About this task: After locating the line that contains "The height and", quote it and all lines after it through the end of the entries, and nothing more. Pictures stay out.

Dataset extract:
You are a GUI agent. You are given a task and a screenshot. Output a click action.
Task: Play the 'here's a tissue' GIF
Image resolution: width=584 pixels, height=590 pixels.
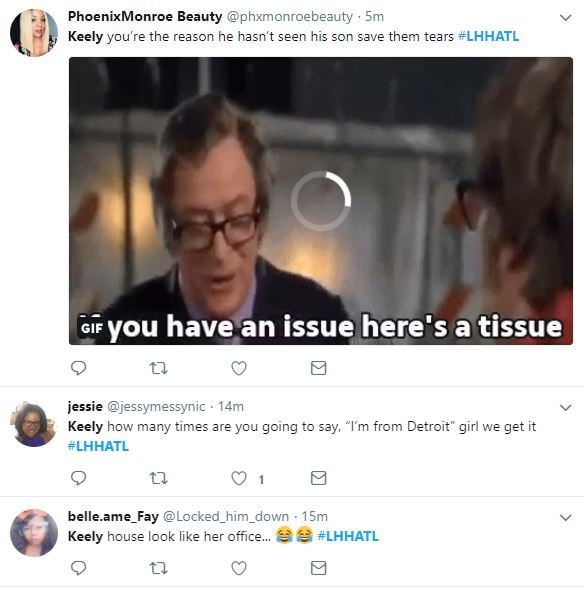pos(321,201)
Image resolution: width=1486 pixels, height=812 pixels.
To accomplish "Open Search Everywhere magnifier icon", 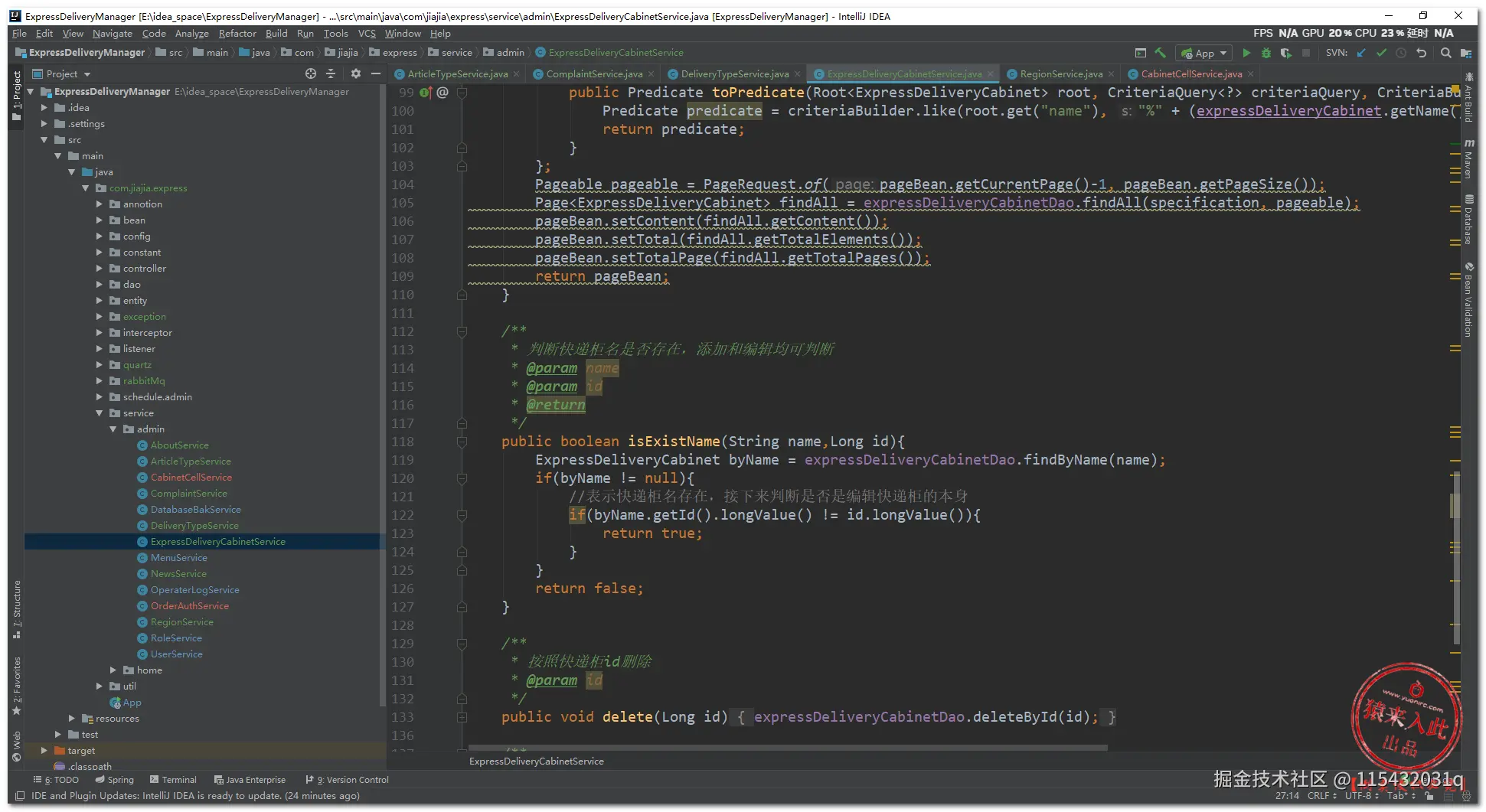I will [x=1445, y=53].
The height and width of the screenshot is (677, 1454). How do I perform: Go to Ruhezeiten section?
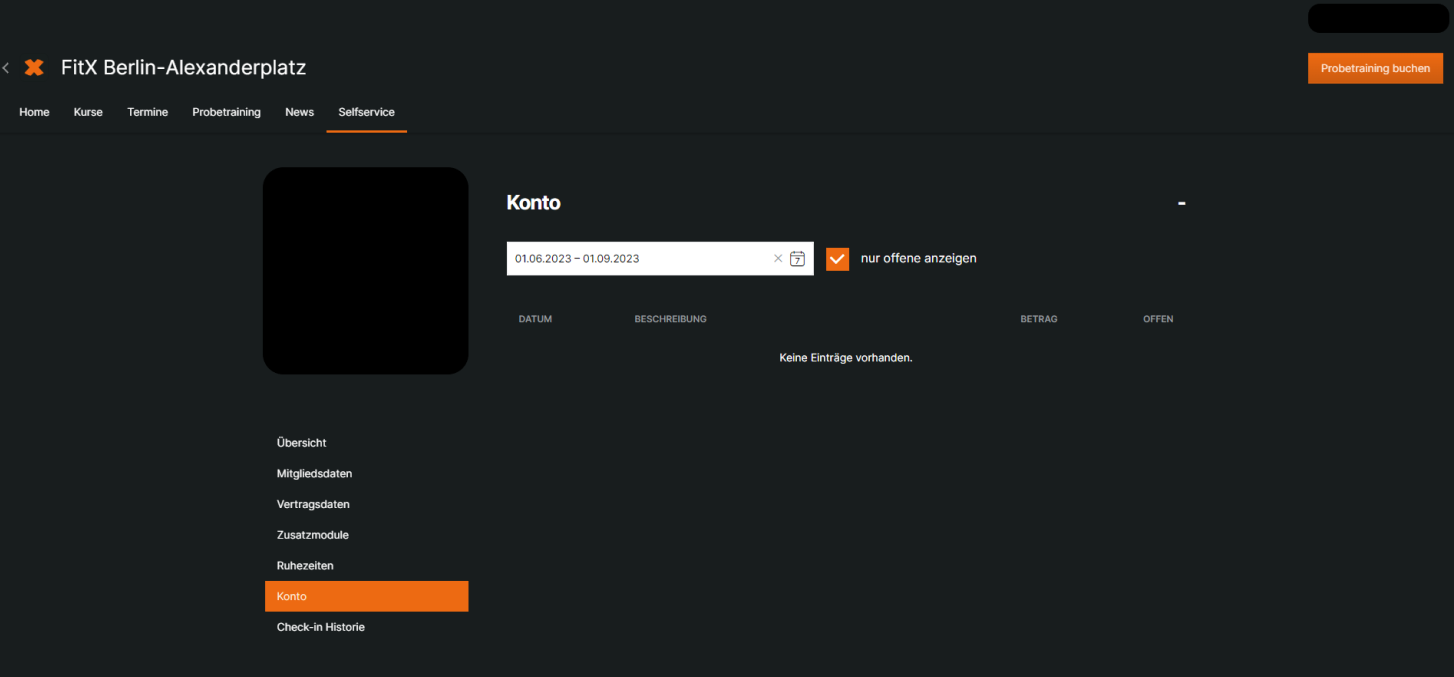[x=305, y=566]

Task result:
The height and width of the screenshot is (677, 1454). How do I perform: Go to Ruhezeiten section?
[x=305, y=566]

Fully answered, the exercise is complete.